What the task asks: Reproduce each of the following records line for line, with no changes.

Data extract:

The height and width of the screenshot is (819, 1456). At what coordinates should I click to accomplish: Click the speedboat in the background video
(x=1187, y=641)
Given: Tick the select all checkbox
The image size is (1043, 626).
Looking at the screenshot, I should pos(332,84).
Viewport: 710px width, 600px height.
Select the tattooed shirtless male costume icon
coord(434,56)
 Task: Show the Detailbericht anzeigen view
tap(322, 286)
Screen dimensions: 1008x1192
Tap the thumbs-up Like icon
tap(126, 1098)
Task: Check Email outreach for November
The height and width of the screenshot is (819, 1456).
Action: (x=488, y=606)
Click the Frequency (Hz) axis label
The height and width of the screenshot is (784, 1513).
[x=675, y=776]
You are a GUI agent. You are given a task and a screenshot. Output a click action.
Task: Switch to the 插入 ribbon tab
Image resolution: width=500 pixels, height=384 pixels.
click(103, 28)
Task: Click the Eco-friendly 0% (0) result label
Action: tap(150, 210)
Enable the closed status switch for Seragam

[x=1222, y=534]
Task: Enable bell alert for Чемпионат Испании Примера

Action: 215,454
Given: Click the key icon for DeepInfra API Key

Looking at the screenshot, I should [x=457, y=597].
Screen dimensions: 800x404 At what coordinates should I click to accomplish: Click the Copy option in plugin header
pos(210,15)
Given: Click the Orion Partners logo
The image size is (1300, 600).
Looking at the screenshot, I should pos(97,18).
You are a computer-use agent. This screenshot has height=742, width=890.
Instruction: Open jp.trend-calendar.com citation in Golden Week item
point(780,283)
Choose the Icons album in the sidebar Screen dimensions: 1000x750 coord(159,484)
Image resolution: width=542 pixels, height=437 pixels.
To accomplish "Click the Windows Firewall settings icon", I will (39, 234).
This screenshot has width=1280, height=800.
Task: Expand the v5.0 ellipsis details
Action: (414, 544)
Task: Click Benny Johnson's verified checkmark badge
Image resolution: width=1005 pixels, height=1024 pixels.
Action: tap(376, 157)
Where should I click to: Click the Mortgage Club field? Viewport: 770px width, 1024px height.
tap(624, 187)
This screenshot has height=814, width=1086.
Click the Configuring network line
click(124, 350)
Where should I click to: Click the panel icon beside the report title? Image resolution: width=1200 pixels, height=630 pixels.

Right answer:
The height and width of the screenshot is (819, 1456). At what coordinates should I click to accomplish: Click the speedboat in the background video
(x=1187, y=641)
Given: Tick the select all checkbox
The image size is (1043, 626).
Looking at the screenshot, I should pos(332,84).
Viewport: 710px width, 600px height.
Select the tattooed shirtless male costume icon
coord(434,56)
 Task: Show the Detailbericht anzeigen view
tap(322, 286)
Screen dimensions: 1008x1192
Tap the thumbs-up Like icon
tap(126, 1098)
Task: Check Email outreach for November
The height and width of the screenshot is (819, 1456).
Action: (x=488, y=606)
Click the Frequency (Hz) axis label
The height and width of the screenshot is (784, 1513).
[x=675, y=776]
You are a GUI agent. You are given a task and a screenshot. Output a click action.
Task: Switch to the 插入 ribbon tab
Image resolution: width=500 pixels, height=384 pixels.
click(103, 28)
Task: Click the Eco-friendly 0% (0) result label
Action: tap(150, 210)
Enable the closed status switch for Seragam

[x=1222, y=534]
Task: Enable bell alert for Чемпионат Испании Примера

Action: 215,454
Given: Click the key icon for DeepInfra API Key

Looking at the screenshot, I should [x=457, y=597].
Screen dimensions: 800x404 At what coordinates should I click to accomplish: Click the Copy option in plugin header
pos(210,15)
Given: Click the Orion Partners logo
The image size is (1300, 600).
Looking at the screenshot, I should pos(97,18).
You are a computer-use agent. This screenshot has height=742, width=890.
Instruction: Open jp.trend-calendar.com citation in Golden Week item
point(780,283)
Choose the Icons album in the sidebar Screen dimensions: 1000x750 coord(159,484)
Image resolution: width=542 pixels, height=437 pixels.
To accomplish "Click the Windows Firewall settings icon", I will (39, 234).
This screenshot has width=1280, height=800.
Task: Expand the v5.0 ellipsis details
Action: (414, 544)
Task: Click Benny Johnson's verified checkmark badge
Image resolution: width=1005 pixels, height=1024 pixels.
Action: tap(376, 157)
Where should I click to: Click the Mortgage Club field? Viewport: 770px width, 1024px height.
tap(624, 187)
This screenshot has height=814, width=1086.
Click the Configuring network line
click(124, 350)
Where should I click to: Click the panel icon beside the report title? Image resolution: width=1200 pixels, height=630 pixels.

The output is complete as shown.